**WHAT IS EXPECTED:**
Among the lines below, take the one holding "Click the green up triangle in YHOO panel", the one holding "Task: Set Dead Peer Detection to Disable", and all lines between them. Set them down exactly.

**Collected data entries:**
------------------------------------------------------------------------

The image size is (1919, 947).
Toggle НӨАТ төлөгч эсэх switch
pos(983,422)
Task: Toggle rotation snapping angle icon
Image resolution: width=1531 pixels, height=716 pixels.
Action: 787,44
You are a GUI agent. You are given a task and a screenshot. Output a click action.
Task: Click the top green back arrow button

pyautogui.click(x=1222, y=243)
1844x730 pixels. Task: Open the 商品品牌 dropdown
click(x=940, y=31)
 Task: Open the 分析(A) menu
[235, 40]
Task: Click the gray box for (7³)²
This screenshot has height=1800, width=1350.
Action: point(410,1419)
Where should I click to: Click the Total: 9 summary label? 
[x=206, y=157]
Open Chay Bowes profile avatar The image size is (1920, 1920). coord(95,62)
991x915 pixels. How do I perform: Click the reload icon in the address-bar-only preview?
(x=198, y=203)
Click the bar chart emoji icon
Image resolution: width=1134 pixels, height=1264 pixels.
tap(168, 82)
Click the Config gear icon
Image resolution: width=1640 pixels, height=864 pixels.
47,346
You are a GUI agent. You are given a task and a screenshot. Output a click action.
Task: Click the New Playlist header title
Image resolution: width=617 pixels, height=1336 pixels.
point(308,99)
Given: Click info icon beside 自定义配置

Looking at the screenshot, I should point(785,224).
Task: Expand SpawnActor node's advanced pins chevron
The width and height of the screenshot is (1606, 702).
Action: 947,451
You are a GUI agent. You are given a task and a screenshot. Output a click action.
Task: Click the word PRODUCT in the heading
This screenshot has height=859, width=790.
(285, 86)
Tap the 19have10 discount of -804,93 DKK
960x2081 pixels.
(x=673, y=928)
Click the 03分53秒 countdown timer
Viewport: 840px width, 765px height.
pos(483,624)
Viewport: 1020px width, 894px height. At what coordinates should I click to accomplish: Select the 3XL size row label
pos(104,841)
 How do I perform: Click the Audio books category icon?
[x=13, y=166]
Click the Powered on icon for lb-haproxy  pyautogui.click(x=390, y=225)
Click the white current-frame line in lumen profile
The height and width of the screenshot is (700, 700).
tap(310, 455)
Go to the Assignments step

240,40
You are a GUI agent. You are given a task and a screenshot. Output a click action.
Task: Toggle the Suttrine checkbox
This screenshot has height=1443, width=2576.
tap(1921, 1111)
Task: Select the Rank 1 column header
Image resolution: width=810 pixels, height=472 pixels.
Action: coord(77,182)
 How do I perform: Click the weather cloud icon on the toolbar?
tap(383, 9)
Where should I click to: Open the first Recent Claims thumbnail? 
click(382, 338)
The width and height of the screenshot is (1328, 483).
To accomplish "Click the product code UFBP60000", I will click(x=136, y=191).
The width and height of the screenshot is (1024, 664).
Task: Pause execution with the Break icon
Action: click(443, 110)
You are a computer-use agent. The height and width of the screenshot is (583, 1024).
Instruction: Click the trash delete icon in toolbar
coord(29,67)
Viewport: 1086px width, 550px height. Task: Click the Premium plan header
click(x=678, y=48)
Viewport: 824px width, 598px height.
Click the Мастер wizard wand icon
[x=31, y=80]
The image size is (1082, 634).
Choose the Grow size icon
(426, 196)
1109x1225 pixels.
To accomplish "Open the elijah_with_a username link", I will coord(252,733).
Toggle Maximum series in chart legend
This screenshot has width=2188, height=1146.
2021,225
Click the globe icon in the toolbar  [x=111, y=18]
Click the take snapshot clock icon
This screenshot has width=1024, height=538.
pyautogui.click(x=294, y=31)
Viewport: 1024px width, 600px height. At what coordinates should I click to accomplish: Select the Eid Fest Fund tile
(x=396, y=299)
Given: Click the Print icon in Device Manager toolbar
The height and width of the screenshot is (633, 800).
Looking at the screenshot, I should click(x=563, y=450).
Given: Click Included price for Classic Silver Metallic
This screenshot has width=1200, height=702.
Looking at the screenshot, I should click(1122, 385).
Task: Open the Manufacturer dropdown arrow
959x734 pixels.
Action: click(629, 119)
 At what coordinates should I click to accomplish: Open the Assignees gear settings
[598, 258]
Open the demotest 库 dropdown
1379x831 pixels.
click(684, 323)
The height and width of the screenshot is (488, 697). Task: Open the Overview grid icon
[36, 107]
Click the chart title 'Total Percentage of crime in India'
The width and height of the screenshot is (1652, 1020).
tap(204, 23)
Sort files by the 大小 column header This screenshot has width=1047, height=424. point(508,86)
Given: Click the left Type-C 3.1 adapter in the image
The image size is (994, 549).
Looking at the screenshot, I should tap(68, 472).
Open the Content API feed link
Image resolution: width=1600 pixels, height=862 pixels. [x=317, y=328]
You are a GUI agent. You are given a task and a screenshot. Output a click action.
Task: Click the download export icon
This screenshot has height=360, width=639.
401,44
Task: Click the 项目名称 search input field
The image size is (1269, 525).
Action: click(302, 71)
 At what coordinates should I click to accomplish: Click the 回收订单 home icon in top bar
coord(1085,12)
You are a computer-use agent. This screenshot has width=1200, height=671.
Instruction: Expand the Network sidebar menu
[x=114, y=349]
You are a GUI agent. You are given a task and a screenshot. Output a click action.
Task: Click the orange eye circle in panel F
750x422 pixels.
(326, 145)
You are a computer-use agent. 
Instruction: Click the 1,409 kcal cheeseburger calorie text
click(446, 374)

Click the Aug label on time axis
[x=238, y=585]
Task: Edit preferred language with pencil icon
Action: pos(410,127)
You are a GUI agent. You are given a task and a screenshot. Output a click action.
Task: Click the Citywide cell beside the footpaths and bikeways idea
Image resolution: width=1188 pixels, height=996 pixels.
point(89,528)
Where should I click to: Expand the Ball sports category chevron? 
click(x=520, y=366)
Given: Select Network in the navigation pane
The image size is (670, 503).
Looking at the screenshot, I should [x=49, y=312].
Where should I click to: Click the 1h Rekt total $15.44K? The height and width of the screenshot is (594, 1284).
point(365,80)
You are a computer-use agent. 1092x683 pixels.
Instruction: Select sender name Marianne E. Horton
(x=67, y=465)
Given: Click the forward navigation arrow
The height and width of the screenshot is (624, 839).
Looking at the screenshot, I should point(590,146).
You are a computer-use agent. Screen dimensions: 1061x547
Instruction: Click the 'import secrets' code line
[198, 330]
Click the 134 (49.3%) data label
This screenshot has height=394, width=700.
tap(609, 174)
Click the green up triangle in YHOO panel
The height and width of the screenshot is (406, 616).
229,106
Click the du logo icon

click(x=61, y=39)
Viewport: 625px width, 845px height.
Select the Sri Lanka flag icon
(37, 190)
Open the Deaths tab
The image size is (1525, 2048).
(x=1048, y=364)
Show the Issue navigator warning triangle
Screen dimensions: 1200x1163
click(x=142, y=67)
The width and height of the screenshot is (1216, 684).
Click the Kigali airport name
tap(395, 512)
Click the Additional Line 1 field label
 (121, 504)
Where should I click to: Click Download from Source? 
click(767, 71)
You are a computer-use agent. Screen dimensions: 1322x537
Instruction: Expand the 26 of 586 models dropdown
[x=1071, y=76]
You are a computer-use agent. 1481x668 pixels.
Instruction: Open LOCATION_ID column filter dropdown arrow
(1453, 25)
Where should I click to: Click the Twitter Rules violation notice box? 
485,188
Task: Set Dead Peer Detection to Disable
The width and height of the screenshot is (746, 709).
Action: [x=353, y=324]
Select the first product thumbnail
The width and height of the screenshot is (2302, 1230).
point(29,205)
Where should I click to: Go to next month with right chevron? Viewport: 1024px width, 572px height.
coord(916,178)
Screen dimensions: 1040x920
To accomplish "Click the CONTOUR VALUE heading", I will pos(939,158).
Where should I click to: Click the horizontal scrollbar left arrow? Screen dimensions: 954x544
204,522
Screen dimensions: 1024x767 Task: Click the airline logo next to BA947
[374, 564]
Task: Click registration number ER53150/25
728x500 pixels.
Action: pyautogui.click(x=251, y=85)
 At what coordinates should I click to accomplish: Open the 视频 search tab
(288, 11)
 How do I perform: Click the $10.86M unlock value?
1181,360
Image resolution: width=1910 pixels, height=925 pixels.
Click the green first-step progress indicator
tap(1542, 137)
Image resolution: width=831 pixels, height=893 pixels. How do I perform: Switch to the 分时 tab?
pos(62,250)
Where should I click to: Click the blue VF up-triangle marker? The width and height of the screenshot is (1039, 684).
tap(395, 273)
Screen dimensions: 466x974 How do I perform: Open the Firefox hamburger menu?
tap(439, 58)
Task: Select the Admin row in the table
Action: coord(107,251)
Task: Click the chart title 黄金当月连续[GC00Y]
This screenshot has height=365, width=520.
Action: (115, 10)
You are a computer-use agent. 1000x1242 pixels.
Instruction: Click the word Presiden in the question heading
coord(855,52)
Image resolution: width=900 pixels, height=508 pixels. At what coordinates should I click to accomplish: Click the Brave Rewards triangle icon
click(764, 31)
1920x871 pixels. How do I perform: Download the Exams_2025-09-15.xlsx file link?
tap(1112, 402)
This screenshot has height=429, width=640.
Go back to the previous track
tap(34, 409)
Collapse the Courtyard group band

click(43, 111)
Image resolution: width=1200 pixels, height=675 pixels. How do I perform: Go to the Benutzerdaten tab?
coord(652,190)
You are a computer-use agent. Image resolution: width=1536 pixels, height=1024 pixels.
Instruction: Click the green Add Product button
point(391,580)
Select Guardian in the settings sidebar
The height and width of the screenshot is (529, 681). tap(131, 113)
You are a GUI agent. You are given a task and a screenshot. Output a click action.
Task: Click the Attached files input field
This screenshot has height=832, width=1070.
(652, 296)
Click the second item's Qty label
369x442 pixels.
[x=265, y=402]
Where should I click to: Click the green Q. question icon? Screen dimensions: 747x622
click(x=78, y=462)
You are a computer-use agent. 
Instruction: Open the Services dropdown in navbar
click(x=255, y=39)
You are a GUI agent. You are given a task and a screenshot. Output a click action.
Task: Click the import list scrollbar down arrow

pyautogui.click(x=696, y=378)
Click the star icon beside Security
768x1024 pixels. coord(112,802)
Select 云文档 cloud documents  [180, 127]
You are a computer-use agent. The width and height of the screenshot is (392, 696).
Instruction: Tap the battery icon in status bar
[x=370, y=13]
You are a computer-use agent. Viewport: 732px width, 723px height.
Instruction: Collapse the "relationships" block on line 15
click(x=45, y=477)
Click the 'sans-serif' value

------------------------------------------------------------------------

**FINISHED TASK:**
Click the green up triangle in YHOO panel
The height and width of the screenshot is (406, 616).
229,106
Click the du logo icon

click(x=61, y=39)
Viewport: 625px width, 845px height.
Select the Sri Lanka flag icon
(37, 190)
Open the Deaths tab
The image size is (1525, 2048).
(x=1048, y=364)
Show the Issue navigator warning triangle
Screen dimensions: 1200x1163
click(x=142, y=67)
The width and height of the screenshot is (1216, 684).
Click the Kigali airport name
tap(395, 512)
Click the Additional Line 1 field label
 (121, 504)
Where should I click to: Click Download from Source? 
click(767, 71)
You are a computer-use agent. Screen dimensions: 1322x537
Instruction: Expand the 26 of 586 models dropdown
[x=1071, y=76]
You are a computer-use agent. 1481x668 pixels.
Instruction: Open LOCATION_ID column filter dropdown arrow
(1453, 25)
Where should I click to: Click the Twitter Rules violation notice box? 
485,188
Task: Set Dead Peer Detection to Disable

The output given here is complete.